Colorado offers a pretty quick transition from sunscreen to snow pants and each year it happens, I feel unprepared. When the first snow appeared last week I remembered why dressing three children is like working backwards.
It goes kind of like this: lay out winter boots, snow pants, coats, hats and mittens in three separate piles. One child actually comes when called and starts putting on boots first. We take the boots off, start over and put snow pants on first.
My kids are at the ages where it is still physically demanding to dress them, carry them, feed them and clean up after them. They are getting older and more independent, but each time winter comes around, the reminder that we not quite there yet is as obvious as a zipper to the neck.
The second child shows up, kicks his brother’s pile across the room and the mitten goes under the couch. The third child puts his mittens on first and then has the dexterity of a spatula.
Sometimes we wear matching mittens, but I have them convinced that the more colors we wear, the brighter we look in the snow. But, honestly, it is usually too hard to find both blue mittens on the same day.
The second child gets hot waiting for the others and takes his coat off.

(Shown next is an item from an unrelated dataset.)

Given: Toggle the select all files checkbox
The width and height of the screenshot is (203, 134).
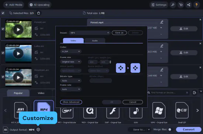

The first child has his snow pants on, but they are backwards. We ignore the backwardsness.
Snow days are so much fun. We love sledding, making forts, looking for animal tracks, sneaking up on neighbors, hot cocoa with marshmallows and snowball fights. Love of winter lives in my Alaskan veins and I hope when they grow up, they will remember the snowy days as much as the summer days at the pool.
The third child doesn’t like the hat I put in her pile. It is too itchy, she says. The second child is sweating from the effort of layering.
At least this year, all the boots fit.
And finally we have everyone dressed and ready to play, and that is when the first child has to pee. And that is what we call working backwards.